Food to me is medicinal. And in our modern world, we take medicine for both mind and body. A book of soup recipes is like the pharmacy aisle in a supermarket. You have everything you need right there to cure what ails you.
Do you remember Chicken Soup for the Soul? I never understand that title. Chicken soup is something you take when your nose is stuffy, like soup Sudafed. It's proven to work, but it's certainly not a hot water bottle for the aching soul. No, when your soul aches, when someone else gets the promotion, when you place the losing bid on that beautiful apartment, is what you crave vegetables and white meat chicken? I don't think so.
French onion soup is my favorite prescription for mild depression and aching souls. Winter is not just flu season, it's also I'm-so-depressed-when-will-I-see-the-sun-again season. Onion soup is a crock of beef stock, earthy, ancient, homey. And yet, it is sweet and light and delicious. In my family, we always eat soup with bread and cheese on the side. This cuts the middleman: the bread and cheese are on the soup. The bread floats like a little raft, preserving the bubbling cheese from the molten sea of soup below. And the cheese oozes and droops, and as you pull it back with your spoon, you reveal a hot tub of healing, a pot of sippable Prozac, and life becomes generally satisfying and uplifting. French onion soup is the hearth. It is the home. It cannot help but make you happy.

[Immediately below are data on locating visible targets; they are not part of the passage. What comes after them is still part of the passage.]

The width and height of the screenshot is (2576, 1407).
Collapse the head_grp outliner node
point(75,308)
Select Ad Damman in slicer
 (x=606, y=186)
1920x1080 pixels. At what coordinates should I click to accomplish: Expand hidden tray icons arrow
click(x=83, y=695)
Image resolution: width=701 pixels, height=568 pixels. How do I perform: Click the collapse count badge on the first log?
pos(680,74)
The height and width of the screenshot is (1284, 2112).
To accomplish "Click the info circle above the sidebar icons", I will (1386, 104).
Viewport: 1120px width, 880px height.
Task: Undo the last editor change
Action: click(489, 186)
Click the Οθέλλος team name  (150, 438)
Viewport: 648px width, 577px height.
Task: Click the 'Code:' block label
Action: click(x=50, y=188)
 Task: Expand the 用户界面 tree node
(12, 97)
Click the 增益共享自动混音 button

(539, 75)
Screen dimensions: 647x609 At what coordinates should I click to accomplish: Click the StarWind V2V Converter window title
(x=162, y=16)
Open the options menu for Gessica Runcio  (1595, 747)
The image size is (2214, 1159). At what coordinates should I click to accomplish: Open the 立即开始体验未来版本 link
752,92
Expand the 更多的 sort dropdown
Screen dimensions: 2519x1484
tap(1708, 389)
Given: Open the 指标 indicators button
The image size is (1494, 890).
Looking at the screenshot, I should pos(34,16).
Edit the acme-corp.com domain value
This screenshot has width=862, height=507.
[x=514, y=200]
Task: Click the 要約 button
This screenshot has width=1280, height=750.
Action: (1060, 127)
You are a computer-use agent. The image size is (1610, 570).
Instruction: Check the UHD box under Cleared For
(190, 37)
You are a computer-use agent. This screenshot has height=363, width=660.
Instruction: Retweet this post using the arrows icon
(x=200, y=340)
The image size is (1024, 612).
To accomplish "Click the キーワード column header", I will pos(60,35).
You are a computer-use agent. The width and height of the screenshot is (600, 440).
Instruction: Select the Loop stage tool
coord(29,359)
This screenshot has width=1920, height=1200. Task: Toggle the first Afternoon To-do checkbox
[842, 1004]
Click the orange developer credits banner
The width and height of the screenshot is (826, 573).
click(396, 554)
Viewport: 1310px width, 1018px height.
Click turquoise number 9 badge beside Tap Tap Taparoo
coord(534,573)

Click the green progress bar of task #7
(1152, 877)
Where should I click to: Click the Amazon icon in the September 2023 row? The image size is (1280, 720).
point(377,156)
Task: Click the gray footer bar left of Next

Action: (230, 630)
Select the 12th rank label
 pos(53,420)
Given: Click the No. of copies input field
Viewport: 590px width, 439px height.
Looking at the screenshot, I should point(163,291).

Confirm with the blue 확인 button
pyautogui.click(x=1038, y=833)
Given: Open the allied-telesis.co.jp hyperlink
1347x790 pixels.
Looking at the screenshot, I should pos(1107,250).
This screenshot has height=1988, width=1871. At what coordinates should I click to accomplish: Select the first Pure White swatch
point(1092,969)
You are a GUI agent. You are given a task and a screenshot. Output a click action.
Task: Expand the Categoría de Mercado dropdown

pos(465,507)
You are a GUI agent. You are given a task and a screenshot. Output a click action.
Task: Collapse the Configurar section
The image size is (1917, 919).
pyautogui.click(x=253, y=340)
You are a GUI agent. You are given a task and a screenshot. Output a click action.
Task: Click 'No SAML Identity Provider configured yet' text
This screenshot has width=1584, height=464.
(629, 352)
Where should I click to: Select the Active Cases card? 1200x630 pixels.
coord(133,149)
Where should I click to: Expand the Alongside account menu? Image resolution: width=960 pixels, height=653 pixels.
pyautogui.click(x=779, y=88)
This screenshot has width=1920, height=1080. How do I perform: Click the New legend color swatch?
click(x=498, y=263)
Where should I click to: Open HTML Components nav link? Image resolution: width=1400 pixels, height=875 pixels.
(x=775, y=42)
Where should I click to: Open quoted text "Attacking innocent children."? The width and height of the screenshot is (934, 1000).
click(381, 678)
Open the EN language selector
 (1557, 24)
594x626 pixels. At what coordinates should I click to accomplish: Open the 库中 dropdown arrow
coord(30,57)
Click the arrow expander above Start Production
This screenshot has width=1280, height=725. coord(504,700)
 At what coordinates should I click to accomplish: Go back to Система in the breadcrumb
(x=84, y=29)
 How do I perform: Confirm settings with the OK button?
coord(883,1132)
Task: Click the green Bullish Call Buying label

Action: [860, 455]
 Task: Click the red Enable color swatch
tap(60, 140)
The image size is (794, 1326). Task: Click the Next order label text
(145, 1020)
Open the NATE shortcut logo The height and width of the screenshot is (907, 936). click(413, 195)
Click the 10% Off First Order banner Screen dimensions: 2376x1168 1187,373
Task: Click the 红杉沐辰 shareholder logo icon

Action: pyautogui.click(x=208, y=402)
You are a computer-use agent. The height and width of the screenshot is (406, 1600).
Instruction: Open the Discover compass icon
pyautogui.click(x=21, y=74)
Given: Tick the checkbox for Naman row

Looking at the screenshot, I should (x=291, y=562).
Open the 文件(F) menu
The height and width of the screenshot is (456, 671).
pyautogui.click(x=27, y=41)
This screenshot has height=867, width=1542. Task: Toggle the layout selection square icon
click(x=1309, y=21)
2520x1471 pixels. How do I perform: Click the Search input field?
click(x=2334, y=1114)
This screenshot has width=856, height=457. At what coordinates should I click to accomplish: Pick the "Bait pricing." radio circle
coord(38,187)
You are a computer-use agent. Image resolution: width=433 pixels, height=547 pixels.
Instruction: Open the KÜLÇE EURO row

French onion soup, down to its bare bones, is generally made from butter and onions, beef stock, bread, and Gruyère cheese. But, the French way of cooking is to take what is local and seasonal and around you, and create from that canvas. Here in America, we have beautiful sweet onions that come from the South. And we've all heard of Wisconsin cheddar. I thought it would be fantastic to take the absolutely perfect formula of French onion soup, and add our American ingredients to it. So here it is, a sweet American onion soup, make with Vidalias or other southern sweet onions, cognac, beef and chicken stocks, fresh thyme, which goes so well with onions and cheddar, and beautiful, singed white cheddar. As I said, onion soup is home, and it's good to know you already have everything you need right here. Bon app!
8 ¼-inch slices baguette
2 tablespoons unsalted butter
2 yellow onions, cut ¼ to ⅓ inch thick
2 sweet onions, cut ¼ to ⅓ inch thick
¼ cup cognac
6 stems fresh thyme, whole
2 cups low-sodium chicken stock, preferably organic
2 cups beef stock, preferably organic
8 slices white cheddar
Fine sea salt
Freshly cracked black pepper
Preheat the oven to 350°F. Lightly spray both sides of each slice of baguette with olive oil mist or cooking spray. Place on a baking sheet and toast 12 to 15 minutes, until golden and crisp. Remove the toasts from the oven, and preheat the broiler.
Melt the butter in a large soup pot. Add the onions, and season with salt and pepper. Sauté on medium-low heat for 25 minutes, stirring often, until soft and barely taking on color. Add the cognac, and reduce until nearly completely evaporated. Add the stocks and the thyme leaves, and raise the heat to high. Cover the pot, and bring to a boil. Reduce the heat to low, and simmer 30 minutes. Remove the thyme stems.
Ladle the soup into 4 oven-safe bowls. Float 2 baguette slices on the soup, and cover with 2 slices cheddar cheese, allowing some corners to hang over the sides of the bowl, and cutting the cheese to fit. Broil until the cheese is melted and bubbling and turning golden brown. Serve immediately.